A mensagem de Bento XVI para o recentemente celebrado Dia Mundial da Paz é uma chamada de atenção para uma visão ampla e articulada da pobreza. Em consequência, desenha indicativos consistentes da sua erradicação.

É certo que as pobrezas materiais são susceptíveis de serem analisadas pelas ciências sociais, que poderão encontrar as suas causas e apontar os principais rumos de solução para o problema.

Sobram, todavia, muitas outras formas de pobreza, mesmo nas sociedades ricas e avançadas – marginalização social, pobreza relacional, défice moral e espiritual. O subdesenvolvimento moral, as consequências negativas do superdesenvolvimento complexificam as redes de pobreza, que escapam à leitura sociológica. Como nas sociedades pobres, muitas vezes, o fenómeno resulta de impedimentos culturais, que não permitem uma conveniente utilização dos recursos.

A questão das causas é bem mais profunda. Reside essencialmente na falta de respeito pela dignidade transcendente da pessoa humana. E esse é um problema bem mais difícil de resolver, já que envolve a urgência de uma verdadeira conversão dos corações e das mentalidades à visão integral da vocação da pessoa humana, reclama uma educação constante para a “ecologia humana”, cujos vectores são facilmente variáveis e dificilmente quantificáveis pelas ciências sociais.

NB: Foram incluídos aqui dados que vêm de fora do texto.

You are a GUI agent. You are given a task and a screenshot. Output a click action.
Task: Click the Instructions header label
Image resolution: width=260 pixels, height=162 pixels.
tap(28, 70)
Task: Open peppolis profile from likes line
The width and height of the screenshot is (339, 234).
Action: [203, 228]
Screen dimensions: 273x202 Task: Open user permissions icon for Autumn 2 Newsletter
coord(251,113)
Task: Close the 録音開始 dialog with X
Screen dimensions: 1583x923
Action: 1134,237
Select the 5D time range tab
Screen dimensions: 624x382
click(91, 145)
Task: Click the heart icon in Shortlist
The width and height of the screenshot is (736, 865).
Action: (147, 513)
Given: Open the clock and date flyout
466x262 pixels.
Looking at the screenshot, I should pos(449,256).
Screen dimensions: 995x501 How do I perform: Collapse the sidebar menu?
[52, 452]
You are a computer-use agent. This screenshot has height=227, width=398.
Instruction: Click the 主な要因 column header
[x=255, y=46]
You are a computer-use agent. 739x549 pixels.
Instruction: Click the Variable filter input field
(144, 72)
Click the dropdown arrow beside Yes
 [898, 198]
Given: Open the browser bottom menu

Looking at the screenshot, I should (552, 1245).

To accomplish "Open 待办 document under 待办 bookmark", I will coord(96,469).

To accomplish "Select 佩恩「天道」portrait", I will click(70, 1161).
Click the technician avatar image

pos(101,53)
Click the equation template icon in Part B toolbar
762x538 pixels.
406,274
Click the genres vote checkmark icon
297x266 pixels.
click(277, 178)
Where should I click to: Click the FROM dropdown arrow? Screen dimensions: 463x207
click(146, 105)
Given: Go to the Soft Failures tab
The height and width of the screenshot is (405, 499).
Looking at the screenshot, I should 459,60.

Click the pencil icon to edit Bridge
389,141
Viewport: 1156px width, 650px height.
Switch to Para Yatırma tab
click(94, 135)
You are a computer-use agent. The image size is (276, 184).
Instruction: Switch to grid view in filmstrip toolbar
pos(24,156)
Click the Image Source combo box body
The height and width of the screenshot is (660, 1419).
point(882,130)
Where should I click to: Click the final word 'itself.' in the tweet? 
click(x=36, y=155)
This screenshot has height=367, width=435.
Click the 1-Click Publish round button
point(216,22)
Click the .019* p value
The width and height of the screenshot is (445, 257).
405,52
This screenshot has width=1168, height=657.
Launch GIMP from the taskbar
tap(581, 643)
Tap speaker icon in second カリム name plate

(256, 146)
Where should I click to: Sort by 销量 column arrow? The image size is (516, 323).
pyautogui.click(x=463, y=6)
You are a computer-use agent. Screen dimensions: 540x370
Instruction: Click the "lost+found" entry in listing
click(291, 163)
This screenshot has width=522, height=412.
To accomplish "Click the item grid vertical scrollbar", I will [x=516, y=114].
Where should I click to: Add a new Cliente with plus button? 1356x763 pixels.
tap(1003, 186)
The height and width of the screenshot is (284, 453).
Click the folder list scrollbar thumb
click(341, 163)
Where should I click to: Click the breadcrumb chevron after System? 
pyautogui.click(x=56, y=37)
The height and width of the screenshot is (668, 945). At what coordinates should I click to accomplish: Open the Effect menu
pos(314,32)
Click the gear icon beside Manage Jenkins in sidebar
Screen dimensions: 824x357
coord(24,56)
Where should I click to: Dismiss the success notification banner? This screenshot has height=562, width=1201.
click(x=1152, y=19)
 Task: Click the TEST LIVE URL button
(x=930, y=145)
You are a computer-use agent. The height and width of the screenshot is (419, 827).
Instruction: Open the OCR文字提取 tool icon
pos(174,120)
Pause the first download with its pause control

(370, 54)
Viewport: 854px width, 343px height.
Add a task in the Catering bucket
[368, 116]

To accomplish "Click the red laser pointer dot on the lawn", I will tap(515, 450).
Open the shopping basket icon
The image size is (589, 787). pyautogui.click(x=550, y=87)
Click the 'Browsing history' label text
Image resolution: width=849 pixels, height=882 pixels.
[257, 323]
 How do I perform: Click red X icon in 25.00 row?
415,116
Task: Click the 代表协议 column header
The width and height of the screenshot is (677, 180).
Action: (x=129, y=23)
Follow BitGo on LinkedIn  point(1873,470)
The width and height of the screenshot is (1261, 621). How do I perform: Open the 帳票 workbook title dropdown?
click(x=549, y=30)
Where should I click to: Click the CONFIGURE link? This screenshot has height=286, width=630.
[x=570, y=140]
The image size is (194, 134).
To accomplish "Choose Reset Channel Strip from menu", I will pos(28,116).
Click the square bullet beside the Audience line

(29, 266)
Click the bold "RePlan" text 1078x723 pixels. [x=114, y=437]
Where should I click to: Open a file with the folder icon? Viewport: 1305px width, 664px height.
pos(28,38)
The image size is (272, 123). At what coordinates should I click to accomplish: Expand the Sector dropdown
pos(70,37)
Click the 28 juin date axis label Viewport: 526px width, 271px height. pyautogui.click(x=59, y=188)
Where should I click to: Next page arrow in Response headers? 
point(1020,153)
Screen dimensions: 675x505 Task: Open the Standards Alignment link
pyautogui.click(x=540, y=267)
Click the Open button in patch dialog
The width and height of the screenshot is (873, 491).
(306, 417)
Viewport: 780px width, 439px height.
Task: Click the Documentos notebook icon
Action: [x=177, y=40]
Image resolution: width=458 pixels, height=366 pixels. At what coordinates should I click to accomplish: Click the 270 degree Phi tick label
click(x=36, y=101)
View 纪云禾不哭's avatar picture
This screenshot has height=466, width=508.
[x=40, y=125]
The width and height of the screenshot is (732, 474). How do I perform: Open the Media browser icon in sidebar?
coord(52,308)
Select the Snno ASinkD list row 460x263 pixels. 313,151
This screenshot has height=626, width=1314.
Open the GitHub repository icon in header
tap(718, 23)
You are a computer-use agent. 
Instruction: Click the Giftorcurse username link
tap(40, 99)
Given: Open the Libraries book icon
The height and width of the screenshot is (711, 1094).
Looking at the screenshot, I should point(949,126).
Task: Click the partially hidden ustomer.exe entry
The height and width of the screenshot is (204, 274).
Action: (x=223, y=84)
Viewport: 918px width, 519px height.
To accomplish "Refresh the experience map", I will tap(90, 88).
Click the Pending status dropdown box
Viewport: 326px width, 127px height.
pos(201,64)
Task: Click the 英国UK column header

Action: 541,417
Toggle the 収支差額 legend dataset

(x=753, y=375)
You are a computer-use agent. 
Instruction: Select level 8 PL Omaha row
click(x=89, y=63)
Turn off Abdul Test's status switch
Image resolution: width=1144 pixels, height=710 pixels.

O reconhecimento da dignidade própria e dos outros, a defesa e promoção dessa mesma dignidade, exigem atitudes de despojamento, de respeito, de cooperação e solidariedade, de caridade cristã, que só podem brotar de um espírito e de um coração cheio de Cristo, apaixonados pela plenitude do Homem que se revela no mistério do Natal. Essa é uma das tarefas da evangelização dos nossos dias.